Beckett: The (Right) Way

Matthew 7:13-14, “Enter by the narrow gate. For the gate is wide and the way is easy that leads to destruction, and those who enter by it are many. For the gate is narrow and the way is hard that leads to life, and those who find it are few.”

Before our religion was given the name “Christianity,” it was first called “the sect of the Nazarenes” (Acts 24:5) and, interestingly enough, “the Way” (Acts 9:2). We were first called Christians in Antioch (Acts 11:26). It is interesting that the Jews called Christianity “the Way” when they literally denied the Way—Jesus Christ. Jesus said He is the way, the truth, and the life—that no one can come to the Father except through Him (John 14:6). There are not multiple ways into Heaven—there is only one way, which is in Jesus Christ. All religions cannot be true because the law of non-contradiction applies to reality. Two contradicting statements cannot both be true at the same time (see the previous link for more). What Jesus said in John 14:6 is an extremely bold statement, but how do we know it’s true? By His life, teaching, and ministry—all are free of hypocrisy and self-contradictions. We cannot say the same about other religions. Indeed, the entire Old Testament points to Him.

The word “Christian” comes from the Greek word Χριστιανός (Christianós), which means “an adherent of one called Christ,” or, “Christ-follower” (Danker, 384). A Christian, then, is one who adheres to the teachings of Christ and does all he or she can to live according to His Word. Personally, I think it would be more accurate to call the Christian religion “the Way,” as the Jews first described us and, furthermore, call us “Wayfarers” (since it means “to travel on foot” and we walk in the ways of the Lord as we bear our cross daily). I just think that sounds cool.

Anyway, what do we make of this narrow gate analogy Jesus makes? He says the way that leads to destruction is wide and easy to walk on, which many enter; and the way that leads to life is narrow and difficult to walk on, which few find. So how do we know if we’re going the right way? I think the parable of the Pharisee and the Tax Collector will help us understand this better (Luke 18:9-14):

He also told this parable to some who trusted in themselves that they were righteous, and treated others with contempt: “Two men went up into the temple to pray, one a Pharisee and the other a tax collector. The Pharisee, standing by himself, prayed thus: ‘God, I thank You that I am not like other men, extortioners, unjust, adulterers, or even like this tax collector. I fast twice a week; I give tithes of all that I get.’ But the tax collector, standing far off, would not even lift up his eyes to heaven, but beast his breast, saying, ‘God, be merciful to me, a sinner!’ I tell you, this man went down to his house justified, rather than the other. For everyone who exalts himself will be humbled, but the one who humbles himself will be exalted.”

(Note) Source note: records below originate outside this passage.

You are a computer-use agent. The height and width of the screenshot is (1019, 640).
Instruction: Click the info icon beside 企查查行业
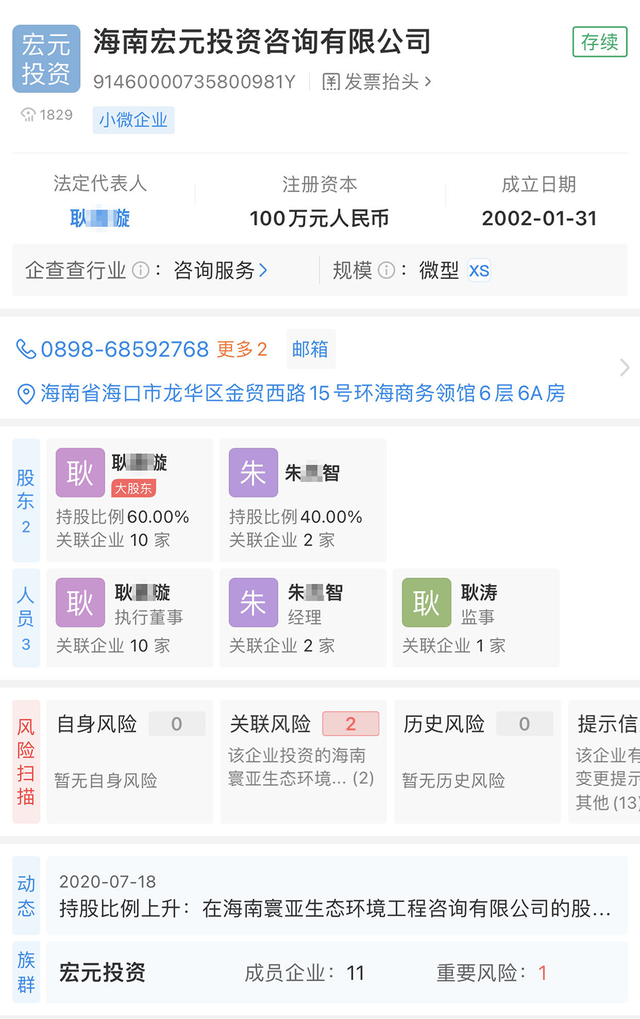140,270
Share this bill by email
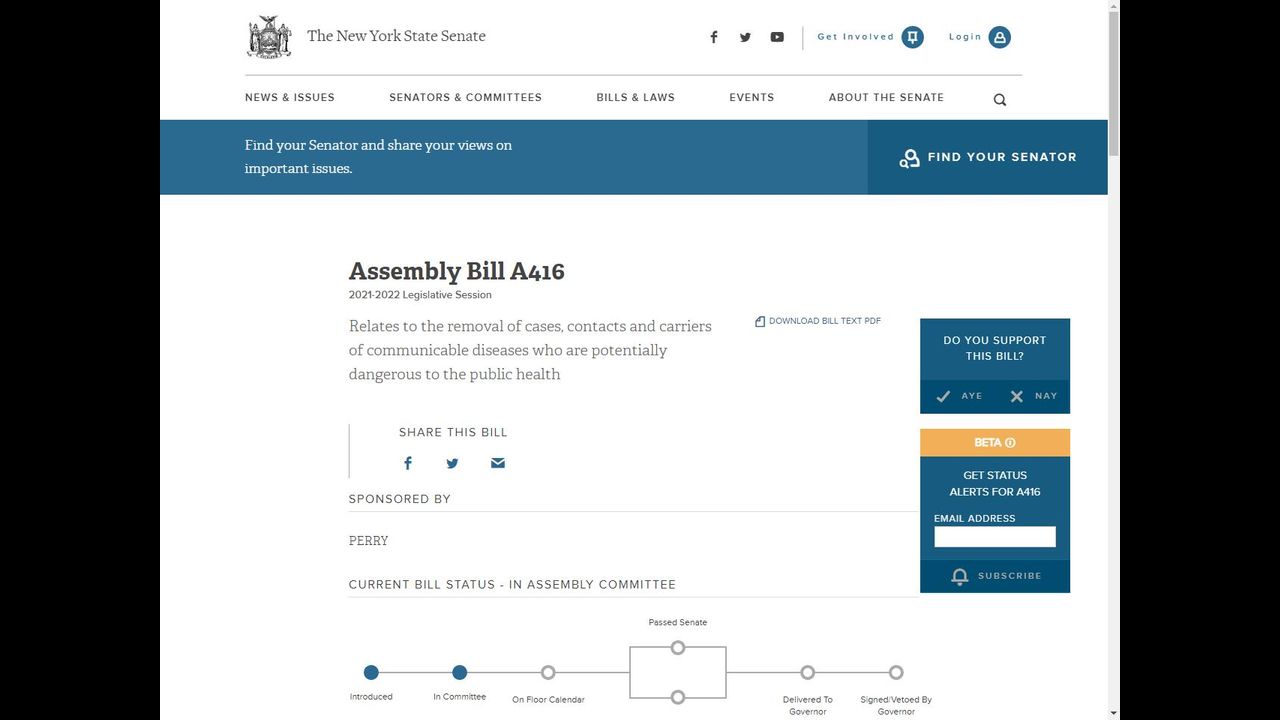Image resolution: width=1280 pixels, height=720 pixels. (x=498, y=463)
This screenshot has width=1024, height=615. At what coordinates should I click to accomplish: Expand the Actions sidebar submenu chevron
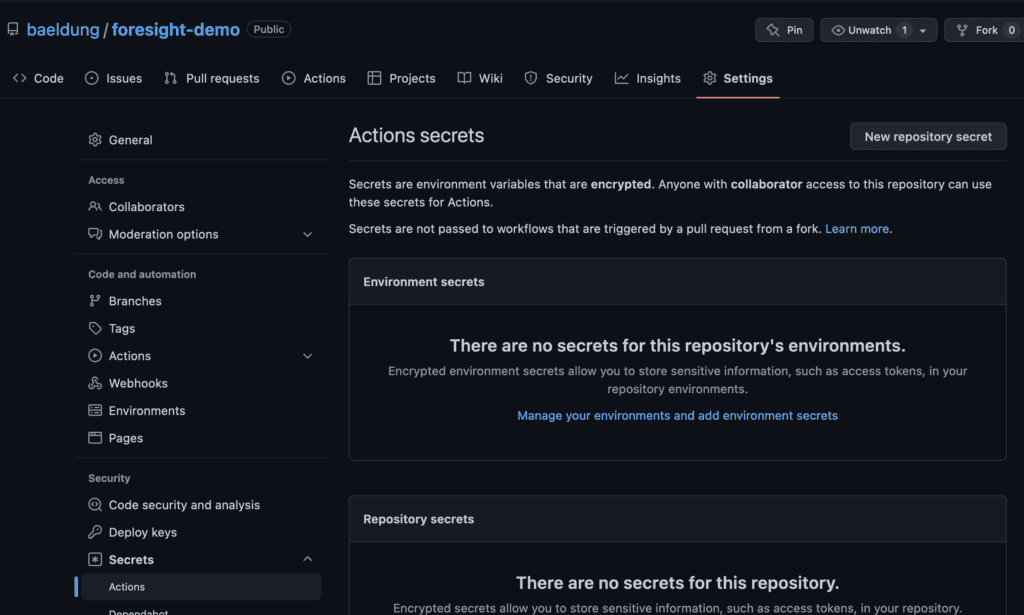point(307,356)
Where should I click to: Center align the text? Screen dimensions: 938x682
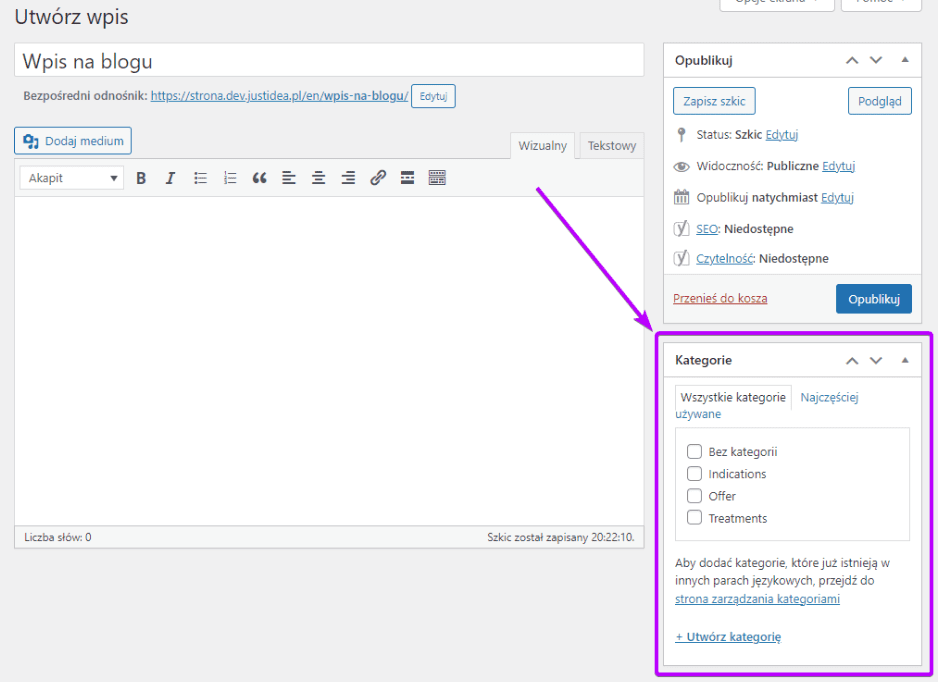point(318,178)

Jesus told this parable to expose the self-righteousness of the Pharisees and others who are like them, for by their self-righteousness they were being contempt toward other people. They were like the Pharisee in the parable who focused on his works to justify himself, thanking God he’s not like the marginalised people of his society, especially the tax collector. He was saying, “Look at me, God. Look at all these good things I’ve done. I’m so awesome. Unlike this lowly tax collector.” Tax collectors in the culture at this time were especially bad because they made a profit by collecting people’s taxes. We’re no different today, really. People today still look upon tax collectors in the government as evildoers, saying, “taxation is theft.” These people, like the Pharisee, don’t even dare look upon our tax collectors as human beings created in God’s image and, therefore, loved by God. Conversely, the tax collector came before God completely humble. He didn’t even consider himself worthy of looking up to God, admitting before Him that he’s helpless without His grace and mercy, relying completely on His merciful grace. The Pharisee wanted a God like himself—one who is judgemental and praises his works. The tax collector, on the other hand, went to a God who is not like himself—one who is forgiving, merciful, gracious, accepting, and loving.

People today are no different than the Pharisee. Christians and unbelievers alike are eager for their works to be praised, and they single out the marginalised. Today’s wicked thank the god of the self that they are not like the marginalised Christians who give up certain pleasures of life and worldly wisdom in order to follow Christ. For example, when I tell an unbeliever (or even a “Christian”) that I’m waiting till marriage for sex, they laugh at me and call me a prude and say I’m “behind the times.” When the Church lives in a pagan nation, of course we’re going to be behind the times in a world that wants nothing to do with God’s commands.

Conversely, as God’s people we come before God to partake of the Sacraments, relying completely on His grace and mercy as miserable sinners who recognise we are helpless without such grace. Throughout all of history the wicked seek to justify themselves by their self-righteousness, glorifying themselves in their works and are contempt toward others. God’s people, on the other hand, rely on our gifted faith in Christ for our justification. We know we’re going the right way because since Jesus is the Way, He promises no one will ever snatch us out of His hand (John 10:27-30).


Danker, Frederick William. The Concise Greek-English Lexicon of the New Testament. Chicago: The University of Chicago, 2009.